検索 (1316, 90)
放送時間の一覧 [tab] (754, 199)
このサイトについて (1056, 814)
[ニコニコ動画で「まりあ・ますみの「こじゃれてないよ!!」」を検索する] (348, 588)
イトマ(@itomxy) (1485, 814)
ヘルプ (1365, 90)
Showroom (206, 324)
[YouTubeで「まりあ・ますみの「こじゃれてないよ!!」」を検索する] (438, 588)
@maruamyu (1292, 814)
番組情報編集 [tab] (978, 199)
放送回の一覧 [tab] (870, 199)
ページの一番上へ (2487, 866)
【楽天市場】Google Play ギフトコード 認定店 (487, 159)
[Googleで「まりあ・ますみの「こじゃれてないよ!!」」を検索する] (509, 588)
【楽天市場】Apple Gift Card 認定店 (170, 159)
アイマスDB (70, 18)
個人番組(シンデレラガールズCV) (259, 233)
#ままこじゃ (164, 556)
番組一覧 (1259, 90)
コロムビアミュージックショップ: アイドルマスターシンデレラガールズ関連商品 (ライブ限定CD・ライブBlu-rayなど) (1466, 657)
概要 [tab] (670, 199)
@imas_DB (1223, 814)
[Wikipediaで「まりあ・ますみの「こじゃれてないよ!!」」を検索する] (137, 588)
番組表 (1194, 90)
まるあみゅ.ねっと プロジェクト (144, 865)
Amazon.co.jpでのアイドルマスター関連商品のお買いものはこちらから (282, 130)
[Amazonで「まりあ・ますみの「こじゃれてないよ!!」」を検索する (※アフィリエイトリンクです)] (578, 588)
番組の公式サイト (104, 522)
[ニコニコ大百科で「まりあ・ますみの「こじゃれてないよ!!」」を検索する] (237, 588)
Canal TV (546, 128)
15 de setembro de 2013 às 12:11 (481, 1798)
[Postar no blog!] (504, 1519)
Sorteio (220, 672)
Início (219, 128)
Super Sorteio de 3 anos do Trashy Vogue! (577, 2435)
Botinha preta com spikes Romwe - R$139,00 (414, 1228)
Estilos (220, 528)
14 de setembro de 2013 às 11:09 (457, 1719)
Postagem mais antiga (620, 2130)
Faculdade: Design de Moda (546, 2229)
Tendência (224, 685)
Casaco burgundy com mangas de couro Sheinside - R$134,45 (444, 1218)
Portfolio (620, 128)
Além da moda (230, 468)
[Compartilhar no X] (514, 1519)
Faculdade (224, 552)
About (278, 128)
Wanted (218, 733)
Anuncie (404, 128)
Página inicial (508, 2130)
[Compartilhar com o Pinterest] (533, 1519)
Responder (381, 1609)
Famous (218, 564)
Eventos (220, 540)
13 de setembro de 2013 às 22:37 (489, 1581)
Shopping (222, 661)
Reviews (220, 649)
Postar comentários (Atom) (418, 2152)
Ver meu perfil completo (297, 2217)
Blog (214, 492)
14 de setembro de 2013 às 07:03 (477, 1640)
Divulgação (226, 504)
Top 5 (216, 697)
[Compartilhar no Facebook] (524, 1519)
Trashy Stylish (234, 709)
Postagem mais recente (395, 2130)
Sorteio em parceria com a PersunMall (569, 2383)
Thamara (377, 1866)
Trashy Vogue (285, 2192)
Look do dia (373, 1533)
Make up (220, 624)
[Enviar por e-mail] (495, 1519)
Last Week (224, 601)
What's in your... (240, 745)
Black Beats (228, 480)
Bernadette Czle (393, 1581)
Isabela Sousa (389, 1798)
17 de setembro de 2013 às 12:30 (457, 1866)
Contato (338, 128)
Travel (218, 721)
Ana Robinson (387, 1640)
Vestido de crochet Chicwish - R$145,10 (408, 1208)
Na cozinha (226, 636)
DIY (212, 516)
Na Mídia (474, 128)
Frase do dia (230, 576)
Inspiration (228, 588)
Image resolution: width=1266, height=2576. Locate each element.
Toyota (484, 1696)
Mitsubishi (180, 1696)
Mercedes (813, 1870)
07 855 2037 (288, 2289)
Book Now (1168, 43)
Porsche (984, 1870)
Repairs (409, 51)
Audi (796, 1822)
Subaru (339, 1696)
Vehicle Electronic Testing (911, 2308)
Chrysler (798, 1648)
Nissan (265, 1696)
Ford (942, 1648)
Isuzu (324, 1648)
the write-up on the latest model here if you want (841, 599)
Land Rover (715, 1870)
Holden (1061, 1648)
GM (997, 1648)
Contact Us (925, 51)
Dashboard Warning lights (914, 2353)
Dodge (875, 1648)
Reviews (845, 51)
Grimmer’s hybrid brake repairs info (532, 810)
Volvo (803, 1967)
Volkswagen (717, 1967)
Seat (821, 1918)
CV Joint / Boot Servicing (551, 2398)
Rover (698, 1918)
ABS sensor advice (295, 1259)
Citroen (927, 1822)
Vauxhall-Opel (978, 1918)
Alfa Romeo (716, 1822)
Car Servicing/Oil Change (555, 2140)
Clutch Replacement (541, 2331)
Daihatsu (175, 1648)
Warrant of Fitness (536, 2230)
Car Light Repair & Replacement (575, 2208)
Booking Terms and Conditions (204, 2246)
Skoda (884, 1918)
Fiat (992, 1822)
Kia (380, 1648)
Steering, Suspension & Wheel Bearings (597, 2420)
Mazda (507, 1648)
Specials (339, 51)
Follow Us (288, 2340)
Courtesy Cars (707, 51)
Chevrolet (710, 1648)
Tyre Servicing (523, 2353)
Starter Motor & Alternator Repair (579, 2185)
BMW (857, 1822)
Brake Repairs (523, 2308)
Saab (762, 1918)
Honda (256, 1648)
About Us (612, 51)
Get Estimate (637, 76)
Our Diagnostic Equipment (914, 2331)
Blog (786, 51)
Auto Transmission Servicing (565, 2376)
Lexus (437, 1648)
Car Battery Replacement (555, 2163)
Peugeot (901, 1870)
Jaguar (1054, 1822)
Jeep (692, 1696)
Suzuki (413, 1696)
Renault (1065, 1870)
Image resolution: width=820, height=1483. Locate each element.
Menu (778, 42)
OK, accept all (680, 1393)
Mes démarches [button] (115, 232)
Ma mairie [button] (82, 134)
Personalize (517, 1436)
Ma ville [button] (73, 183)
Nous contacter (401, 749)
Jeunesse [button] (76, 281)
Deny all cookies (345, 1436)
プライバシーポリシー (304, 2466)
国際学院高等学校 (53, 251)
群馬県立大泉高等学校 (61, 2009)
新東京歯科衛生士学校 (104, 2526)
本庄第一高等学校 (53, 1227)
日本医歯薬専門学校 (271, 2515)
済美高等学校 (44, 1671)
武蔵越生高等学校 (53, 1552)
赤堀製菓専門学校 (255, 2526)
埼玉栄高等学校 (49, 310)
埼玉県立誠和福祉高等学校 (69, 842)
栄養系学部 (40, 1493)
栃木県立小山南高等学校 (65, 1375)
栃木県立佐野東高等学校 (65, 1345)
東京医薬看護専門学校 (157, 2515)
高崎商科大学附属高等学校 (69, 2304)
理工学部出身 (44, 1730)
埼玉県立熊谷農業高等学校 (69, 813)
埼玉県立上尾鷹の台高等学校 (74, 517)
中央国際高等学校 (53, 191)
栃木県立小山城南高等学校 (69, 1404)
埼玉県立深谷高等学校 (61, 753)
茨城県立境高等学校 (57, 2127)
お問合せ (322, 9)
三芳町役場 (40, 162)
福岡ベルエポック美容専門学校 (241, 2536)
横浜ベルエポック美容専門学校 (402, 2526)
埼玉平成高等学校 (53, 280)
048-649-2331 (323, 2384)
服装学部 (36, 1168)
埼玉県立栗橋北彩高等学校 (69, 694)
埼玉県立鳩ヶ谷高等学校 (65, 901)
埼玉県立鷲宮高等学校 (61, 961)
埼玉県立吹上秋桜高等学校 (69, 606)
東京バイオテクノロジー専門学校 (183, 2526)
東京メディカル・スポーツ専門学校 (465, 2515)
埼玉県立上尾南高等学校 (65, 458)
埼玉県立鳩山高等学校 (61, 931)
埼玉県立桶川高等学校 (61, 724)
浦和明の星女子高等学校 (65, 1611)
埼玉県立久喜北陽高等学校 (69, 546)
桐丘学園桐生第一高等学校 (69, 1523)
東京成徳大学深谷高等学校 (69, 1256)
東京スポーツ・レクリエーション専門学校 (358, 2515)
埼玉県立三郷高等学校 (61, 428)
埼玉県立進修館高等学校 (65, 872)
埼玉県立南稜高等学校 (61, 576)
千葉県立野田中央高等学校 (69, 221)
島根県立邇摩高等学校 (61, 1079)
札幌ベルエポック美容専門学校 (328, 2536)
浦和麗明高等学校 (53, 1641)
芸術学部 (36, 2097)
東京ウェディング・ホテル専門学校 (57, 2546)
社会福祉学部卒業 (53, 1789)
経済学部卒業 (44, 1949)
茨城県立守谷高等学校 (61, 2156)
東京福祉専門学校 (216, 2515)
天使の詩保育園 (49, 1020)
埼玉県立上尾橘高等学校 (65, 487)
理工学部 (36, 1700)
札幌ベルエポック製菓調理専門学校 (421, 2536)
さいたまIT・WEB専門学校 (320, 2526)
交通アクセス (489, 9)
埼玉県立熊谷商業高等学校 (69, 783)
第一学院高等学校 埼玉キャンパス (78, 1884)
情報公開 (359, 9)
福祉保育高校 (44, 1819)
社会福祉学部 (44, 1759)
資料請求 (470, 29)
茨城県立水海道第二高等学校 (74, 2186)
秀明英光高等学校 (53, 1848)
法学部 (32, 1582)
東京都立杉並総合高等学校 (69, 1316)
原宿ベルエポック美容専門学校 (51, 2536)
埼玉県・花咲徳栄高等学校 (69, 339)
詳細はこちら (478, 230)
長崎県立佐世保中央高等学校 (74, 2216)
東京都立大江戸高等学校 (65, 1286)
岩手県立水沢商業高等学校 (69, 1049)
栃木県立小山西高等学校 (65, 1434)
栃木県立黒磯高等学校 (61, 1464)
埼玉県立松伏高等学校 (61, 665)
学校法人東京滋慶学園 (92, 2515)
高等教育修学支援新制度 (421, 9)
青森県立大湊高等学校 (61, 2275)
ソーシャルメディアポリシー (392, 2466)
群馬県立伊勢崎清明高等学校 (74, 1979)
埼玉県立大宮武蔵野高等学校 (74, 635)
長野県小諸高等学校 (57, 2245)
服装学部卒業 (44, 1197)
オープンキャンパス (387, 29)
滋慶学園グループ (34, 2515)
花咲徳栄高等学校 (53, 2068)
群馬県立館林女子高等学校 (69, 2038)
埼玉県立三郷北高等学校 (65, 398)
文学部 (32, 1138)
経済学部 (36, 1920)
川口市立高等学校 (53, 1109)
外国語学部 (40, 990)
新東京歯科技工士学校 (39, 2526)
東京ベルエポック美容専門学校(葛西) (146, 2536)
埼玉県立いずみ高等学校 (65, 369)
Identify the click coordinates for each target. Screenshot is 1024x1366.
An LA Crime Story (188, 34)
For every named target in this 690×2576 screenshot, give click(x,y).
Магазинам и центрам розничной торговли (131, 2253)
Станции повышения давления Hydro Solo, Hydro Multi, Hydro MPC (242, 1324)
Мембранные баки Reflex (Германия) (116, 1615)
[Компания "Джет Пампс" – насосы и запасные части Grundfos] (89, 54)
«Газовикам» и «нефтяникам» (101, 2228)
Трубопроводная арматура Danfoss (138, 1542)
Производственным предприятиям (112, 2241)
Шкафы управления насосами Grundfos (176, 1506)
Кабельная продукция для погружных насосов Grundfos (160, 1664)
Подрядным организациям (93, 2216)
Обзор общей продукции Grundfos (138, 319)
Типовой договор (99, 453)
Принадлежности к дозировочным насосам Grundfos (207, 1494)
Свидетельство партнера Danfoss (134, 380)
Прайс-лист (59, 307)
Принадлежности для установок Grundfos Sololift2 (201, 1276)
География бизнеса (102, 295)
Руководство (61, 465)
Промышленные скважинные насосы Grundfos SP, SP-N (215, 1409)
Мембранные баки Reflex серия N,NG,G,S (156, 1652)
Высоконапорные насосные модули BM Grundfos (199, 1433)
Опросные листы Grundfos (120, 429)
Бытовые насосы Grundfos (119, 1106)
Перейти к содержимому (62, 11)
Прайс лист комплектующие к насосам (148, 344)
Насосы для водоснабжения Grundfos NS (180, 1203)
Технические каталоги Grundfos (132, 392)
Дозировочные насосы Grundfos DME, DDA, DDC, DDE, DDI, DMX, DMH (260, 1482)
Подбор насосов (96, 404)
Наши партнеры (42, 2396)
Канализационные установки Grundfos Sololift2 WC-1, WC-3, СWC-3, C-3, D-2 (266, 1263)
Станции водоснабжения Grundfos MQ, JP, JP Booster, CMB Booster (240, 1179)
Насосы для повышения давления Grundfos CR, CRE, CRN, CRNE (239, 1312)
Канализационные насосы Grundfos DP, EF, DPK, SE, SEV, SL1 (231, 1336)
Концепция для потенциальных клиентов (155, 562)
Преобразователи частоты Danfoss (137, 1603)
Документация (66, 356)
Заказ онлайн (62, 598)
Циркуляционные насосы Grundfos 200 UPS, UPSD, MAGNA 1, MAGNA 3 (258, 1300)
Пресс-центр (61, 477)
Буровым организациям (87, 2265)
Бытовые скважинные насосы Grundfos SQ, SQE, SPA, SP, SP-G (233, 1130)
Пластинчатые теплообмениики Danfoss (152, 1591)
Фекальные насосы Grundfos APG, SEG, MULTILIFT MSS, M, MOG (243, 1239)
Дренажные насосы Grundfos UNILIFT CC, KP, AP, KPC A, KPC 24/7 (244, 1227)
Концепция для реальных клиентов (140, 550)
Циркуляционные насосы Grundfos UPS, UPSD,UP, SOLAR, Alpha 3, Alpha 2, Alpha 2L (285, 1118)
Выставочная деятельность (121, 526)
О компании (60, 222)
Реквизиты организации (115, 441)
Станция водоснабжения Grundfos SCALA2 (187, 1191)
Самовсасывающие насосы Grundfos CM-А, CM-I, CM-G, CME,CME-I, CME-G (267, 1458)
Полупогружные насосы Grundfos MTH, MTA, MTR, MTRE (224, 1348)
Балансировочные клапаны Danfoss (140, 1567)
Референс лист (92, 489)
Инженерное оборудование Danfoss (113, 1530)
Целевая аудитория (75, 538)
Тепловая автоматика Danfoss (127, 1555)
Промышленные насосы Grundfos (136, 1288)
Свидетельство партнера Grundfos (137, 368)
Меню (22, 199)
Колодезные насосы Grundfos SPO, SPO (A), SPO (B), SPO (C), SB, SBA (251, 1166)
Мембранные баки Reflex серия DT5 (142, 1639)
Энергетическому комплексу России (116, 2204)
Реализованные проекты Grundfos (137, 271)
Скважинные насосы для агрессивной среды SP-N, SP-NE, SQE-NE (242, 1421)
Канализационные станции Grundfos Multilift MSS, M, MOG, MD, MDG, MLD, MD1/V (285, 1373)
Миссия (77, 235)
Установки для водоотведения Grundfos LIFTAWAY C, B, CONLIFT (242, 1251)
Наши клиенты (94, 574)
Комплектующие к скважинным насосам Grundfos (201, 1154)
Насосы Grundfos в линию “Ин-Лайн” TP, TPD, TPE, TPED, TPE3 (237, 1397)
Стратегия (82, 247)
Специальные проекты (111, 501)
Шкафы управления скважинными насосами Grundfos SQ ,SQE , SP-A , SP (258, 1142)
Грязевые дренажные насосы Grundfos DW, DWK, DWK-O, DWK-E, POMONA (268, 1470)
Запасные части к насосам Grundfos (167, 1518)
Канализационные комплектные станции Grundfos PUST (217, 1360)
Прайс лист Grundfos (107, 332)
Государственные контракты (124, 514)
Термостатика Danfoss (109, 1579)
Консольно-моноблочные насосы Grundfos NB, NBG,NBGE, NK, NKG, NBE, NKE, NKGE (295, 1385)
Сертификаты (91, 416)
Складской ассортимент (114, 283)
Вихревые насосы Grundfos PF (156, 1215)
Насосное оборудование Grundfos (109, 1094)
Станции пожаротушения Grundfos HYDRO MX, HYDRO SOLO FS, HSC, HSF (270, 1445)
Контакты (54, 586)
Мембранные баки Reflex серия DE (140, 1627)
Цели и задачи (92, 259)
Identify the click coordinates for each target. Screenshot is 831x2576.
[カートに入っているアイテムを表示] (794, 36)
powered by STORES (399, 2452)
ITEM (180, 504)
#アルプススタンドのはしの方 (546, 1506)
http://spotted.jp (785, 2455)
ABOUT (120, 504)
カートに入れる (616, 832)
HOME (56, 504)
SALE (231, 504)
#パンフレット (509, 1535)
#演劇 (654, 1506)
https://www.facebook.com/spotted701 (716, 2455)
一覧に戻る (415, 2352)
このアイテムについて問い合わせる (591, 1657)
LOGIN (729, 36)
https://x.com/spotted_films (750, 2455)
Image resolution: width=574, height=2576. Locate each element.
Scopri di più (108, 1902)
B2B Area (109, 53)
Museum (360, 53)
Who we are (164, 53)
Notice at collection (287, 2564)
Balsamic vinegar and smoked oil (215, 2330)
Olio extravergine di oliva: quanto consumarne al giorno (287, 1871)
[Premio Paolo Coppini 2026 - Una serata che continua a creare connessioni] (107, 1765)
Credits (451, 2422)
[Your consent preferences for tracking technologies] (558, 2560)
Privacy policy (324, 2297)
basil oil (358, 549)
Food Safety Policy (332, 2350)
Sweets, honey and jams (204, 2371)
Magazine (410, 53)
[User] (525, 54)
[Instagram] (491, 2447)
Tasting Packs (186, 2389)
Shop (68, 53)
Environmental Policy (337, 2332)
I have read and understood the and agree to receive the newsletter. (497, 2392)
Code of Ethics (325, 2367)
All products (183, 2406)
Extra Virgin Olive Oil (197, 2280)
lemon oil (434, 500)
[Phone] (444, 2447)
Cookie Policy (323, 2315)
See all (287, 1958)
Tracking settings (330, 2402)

**Instructions to follow**
Every line above from the line with "学校法人東京滋慶学園 (92, 2515)" to the line with "東京ベルエポック美容専門学校(葛西) (146, 2536)" is wanted, ends included; write them out exactly and add no other line.

**Solution**
学校法人東京滋慶学園 (92, 2515)
高等教育修学支援新制度 (421, 9)
青森県立大湊高等学校 (61, 2275)
ソーシャルメディアポリシー (392, 2466)
群馬県立伊勢崎清明高等学校 (74, 1979)
埼玉県立大宮武蔵野高等学校 (74, 635)
長野県小諸高等学校 (57, 2245)
服装学部卒業 (44, 1197)
オープンキャンパス (387, 29)
滋慶学園グループ (34, 2515)
花咲徳栄高等学校 (53, 2068)
群馬県立館林女子高等学校 (69, 2038)
埼玉県立三郷北高等学校 (65, 398)
文学部 (32, 1138)
経済学部 (36, 1920)
川口市立高等学校 (53, 1109)
外国語学部 (40, 990)
新東京歯科技工士学校 (39, 2526)
東京ベルエポック美容専門学校(葛西) (146, 2536)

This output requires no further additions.